Q5: Will sample glycosylation and post-translational modifications affect the sequencing?
A: During data analysis, possible post-translational modifications and glycosylation will be taken into consideration, and they will not affect the sequencing results of the sample itself.
Q6: What does the report of protein de novo sequencing include?
A: The report includes the following:
Complete amino acid sequence of the protein, including heavy and light chain sequences for antibodies, constant and variable regions.
Verification of the complete molecular weight, comparing the measured molecular weight to the theoretical sequence weight to validate sequence accuracy.
Peptide coverage map of the complete sequence, with support from over ten different peptide fragments at each amino acid position.
Supportive secondary mass spectrometry data for variable region peptide segments of antibodies.
Reliability analysis of I/L identification.
Q7: How accurate are the results of protein de novo sequencing?

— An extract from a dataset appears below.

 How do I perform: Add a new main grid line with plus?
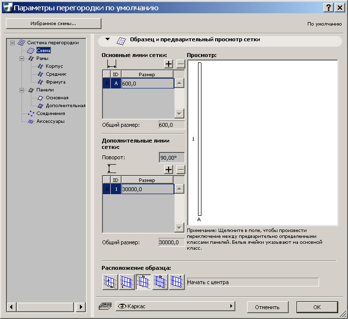click(169, 64)
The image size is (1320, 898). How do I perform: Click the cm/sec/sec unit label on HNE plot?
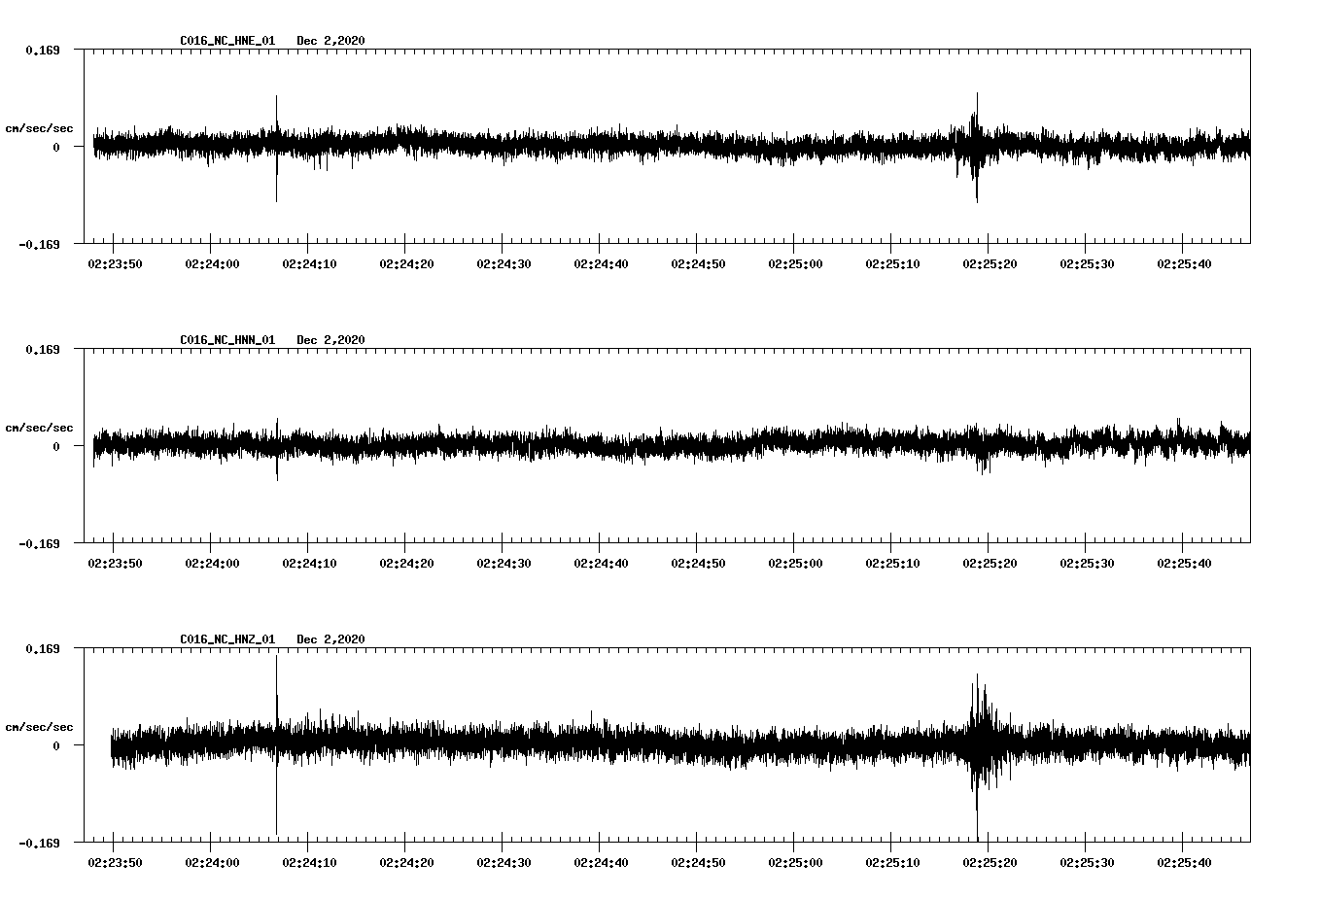pos(40,127)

A: The sequencing results guarantee full sequence coverage and 100% sequence accuracy. Each amino acid position is supported by over ten different peptide fragments in the mass spectrometry data, providing strong evidence. The sequencing results are obtained through a combination of software algorithms and manual verification, ensuring the accuracy of the sequence.
Antigen Presentation Profiling Reveals Recognition of Lymphoma Immunoglobulin Neoantigens
The article integrated genomic and proteomic strategies to directly analyze tumor antigen peptides presented by MHC I and MHC II from tumor cells. It was found that these tumor neoantigen peptides originated from the variable regions of immunoglobulin light chains or heavy chains of lymphomas. For the MHC-bound tumor neoantigen peptides, over 24,000 unique peptides bound to MHC-I were identified through immunoprecipitation (IP) and mass spectrometry, while over 12,500 unique peptides bound to MHC-II were identified. Additionally, a protein sequence database was constructed for comprehensive proteomic analysis of the MCL cell line.
In terms of data analysis methods, the team employed a combination of de novo sequencing and database search, with improvements to the percolator algorithm. The PEAKS Studio 7.0 software was used to execute de novo sequencing and database search, maximizing the identification of peptides.
The analysis method based on de novo sequencing in the study used a credibility filtering approach to obtain de novo tags for database search. By combining de novo sequencing with database search, the efficiency of peptide identification was maximized, leading to improved sensitivity and accuracy in the database search. This approach facilitated the identification of a greater number of modifications, sequence mutations, and entirely novel peptides.
- Khodadoust M S, Olsson N, Wagar L E, et al. Antigen presentation profiling reveals recognition of lymphoma immunoglobulin neoantigen. Nature, 2017, 543(7647):723-727.